YOUR GOAL
Starting at the line that contains "Viewport: 657px width, 519px height.", reproduce every line through the end of the entries below, with no pictures in the copy.

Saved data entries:
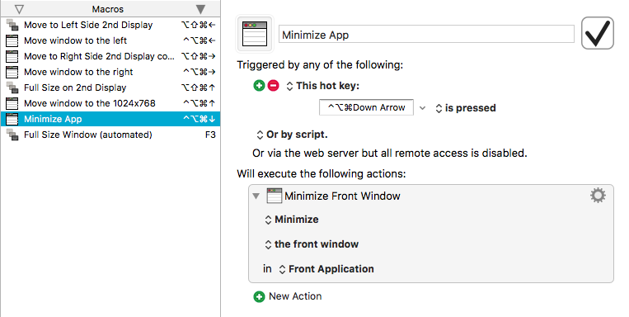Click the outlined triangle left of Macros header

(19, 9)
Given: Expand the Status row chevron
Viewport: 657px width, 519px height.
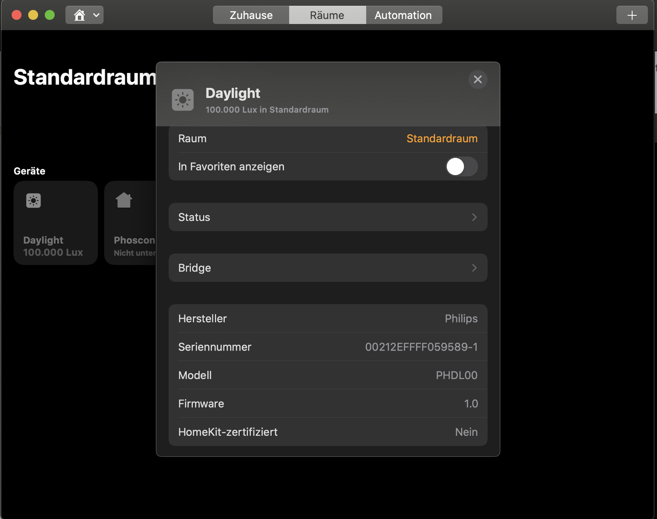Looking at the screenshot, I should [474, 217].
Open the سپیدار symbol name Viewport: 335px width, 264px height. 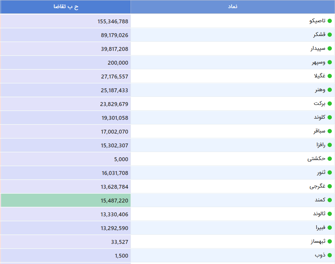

RESPONSE TO THE EXERCISE
Viewport: 657px width, 519px height.
Looking at the screenshot, I should [474, 217].
Open the سپیدار symbol name Viewport: 335px width, 264px height. 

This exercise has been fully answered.